We chose our title, The Mermaid’s Tale, because we like that it can be thought of as having two meanings. First, of course, it refers to the bodily arrangement of mermaids, but second, it allows us to tell the story of how biological traits, and the creatures that carry them, develop in the short term and what this means on the long term evolutionary time scale. Even religious fundamentalists, who would say they don’t accept the basic principles of evolution, know that there is no such thing as a mermaid. Ironically enough, the reason we, and they, can be so sure is because of the principles of evolution. (Image is an oil painting by John Waterhouse, 1909, now in the public domain.)

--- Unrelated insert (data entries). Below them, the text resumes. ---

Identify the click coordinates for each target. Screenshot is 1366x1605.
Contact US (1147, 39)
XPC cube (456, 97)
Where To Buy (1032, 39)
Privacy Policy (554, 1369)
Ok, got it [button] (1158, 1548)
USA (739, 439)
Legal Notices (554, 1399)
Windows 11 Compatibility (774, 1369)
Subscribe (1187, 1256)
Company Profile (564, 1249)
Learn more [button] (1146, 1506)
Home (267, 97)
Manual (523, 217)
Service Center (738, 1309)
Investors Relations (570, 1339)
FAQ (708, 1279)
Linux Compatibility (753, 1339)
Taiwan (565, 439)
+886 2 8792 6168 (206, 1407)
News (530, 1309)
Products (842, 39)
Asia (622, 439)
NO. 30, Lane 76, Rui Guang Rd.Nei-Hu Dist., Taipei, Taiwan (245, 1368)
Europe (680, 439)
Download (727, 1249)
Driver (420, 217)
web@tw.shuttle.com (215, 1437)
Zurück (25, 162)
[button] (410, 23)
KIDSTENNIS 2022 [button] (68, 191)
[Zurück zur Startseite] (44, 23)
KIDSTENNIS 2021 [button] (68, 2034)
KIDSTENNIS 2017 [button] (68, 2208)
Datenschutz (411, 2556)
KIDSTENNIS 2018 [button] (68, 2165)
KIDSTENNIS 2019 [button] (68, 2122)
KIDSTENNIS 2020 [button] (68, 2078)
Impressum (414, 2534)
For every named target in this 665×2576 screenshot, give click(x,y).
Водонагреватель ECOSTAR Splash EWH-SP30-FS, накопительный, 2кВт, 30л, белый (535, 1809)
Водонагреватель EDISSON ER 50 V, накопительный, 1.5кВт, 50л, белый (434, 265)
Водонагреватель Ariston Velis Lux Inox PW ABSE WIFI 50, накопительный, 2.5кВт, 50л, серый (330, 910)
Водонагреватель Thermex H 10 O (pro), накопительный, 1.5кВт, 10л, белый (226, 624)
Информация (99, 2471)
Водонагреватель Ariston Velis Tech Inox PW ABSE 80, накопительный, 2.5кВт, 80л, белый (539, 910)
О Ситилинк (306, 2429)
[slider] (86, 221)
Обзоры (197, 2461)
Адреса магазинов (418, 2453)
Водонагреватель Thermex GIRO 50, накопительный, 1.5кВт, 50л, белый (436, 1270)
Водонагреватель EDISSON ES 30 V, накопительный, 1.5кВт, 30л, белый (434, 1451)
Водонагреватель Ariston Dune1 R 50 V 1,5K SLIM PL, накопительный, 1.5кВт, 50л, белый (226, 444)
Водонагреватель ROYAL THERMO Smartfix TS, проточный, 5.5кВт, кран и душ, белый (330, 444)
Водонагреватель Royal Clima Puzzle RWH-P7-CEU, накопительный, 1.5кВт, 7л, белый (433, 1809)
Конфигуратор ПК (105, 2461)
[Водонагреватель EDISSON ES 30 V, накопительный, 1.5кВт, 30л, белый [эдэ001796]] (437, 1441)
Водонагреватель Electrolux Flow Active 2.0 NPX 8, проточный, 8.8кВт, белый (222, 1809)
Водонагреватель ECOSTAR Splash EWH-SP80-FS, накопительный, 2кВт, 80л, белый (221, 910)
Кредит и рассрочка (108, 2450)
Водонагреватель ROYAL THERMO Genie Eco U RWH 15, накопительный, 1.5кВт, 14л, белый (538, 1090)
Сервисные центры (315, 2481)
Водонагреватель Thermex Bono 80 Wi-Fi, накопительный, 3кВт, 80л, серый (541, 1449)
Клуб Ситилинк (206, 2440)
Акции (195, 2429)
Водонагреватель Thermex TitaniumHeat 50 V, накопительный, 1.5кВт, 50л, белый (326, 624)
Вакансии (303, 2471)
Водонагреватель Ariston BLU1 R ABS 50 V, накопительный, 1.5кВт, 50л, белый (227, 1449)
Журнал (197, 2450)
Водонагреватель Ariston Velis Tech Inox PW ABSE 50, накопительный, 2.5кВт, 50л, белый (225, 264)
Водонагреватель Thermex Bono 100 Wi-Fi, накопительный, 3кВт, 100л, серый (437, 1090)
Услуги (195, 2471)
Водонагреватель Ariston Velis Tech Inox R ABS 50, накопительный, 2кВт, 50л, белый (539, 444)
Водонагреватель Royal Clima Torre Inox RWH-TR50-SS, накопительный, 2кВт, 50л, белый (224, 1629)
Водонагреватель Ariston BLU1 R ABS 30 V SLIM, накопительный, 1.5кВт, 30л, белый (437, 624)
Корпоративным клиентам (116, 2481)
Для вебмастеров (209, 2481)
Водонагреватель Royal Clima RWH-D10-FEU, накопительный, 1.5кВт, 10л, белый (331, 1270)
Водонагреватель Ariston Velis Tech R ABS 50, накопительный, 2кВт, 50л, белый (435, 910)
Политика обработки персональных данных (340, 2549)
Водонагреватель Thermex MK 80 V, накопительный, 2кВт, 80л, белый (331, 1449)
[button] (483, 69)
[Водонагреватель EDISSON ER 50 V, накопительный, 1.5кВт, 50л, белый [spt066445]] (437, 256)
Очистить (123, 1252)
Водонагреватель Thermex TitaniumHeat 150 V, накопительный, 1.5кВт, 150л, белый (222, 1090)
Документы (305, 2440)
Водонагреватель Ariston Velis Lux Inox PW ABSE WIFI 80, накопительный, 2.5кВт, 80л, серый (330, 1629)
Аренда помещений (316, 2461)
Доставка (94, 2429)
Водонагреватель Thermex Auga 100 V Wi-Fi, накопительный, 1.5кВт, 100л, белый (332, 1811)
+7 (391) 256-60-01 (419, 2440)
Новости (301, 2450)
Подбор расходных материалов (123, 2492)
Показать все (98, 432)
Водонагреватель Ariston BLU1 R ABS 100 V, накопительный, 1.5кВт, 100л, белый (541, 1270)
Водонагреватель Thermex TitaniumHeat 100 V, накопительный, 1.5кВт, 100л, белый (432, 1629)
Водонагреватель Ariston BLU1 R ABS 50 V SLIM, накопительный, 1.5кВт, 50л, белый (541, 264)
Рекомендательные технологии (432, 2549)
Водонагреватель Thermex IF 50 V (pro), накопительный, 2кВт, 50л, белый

The mermaid’s body is said to be made of sections (torso and tail) that are stapled together from different parts of life’s phylogeny, often called the Tree of Life. The ‘Tree of Life’ is a representation of the relationships among organisms: species, like different kinds of cats or goldfish, are placed close together on this diagrammatic representation, because they share a more recent ancestor than other species. Fish and oak trees are very far apart, because they haven’t shared a common ancestor since far into the distant past. But members of similar species often have very similar biology, such as their basic body plan and structures.
The mermaid seems on the surface to be a perfectly plausible species. But it isn’t so. Her parts can’t be found on the same creature because they arose and evolved on lineages, branches on the Tree of Life, that separated from a common ancestor hundreds of millions of years ago. The genetic mechanisms that assemble organisms as they develop have a history that is characterized by sequestration, or isolation – a general principle of life in all its dimensions. In this case, the isolation in different species led to differences in the details of the embryological development of fish with scaly tails but no legs, and of mammals with legs, breasts, and fur, that accumulated over those hundreds of millions of years since they diverged from their common ancestor. The fish tail and the mammal torso now are each built by developmental processes specific to each lineage, each step in development contingent upon what came before – another general principle of life. The processes that build similar traits among closely related species within each lineage are similar as well. Because of contingency, and ‘inheritance with memory’, another basic principle referring to the processes that make offspring resemble their parents and species within lineages resemble each other, although both fish and mammals share many important traits – like having a backbone – they don’t, and can’t have the two basically different body halves that a mermaid does.
Interestingly, however, it was discovered not so many years ago to great surprise, fish and mammals, torsos and scaly finned tails, despite their deep separation in evolutionary time, do share many aspects of the basic processes of development, even while differing in the specifics. The way many of the same genes and genetic mechanisms are used are quite similar in both lineages. Indeed, we share some of this with insects and worms, and we share many of the same basic types of mechanism even with plants – though the vast majority of the specific genes used in those mechanisms are totally different. This is an important aspect of the discussions we hope to hold on this site.
Darwin’s basic insight about the unity of life, descended from a common ancestor, has been confirmed many times over by the lessons of genetics and developmental biology. There’s something deeply satisfying about that.
I suppose, then, that a mermaid's existence is as inplausable as a puffed mouse (puffer fish and mouse combination) and for the same reasons.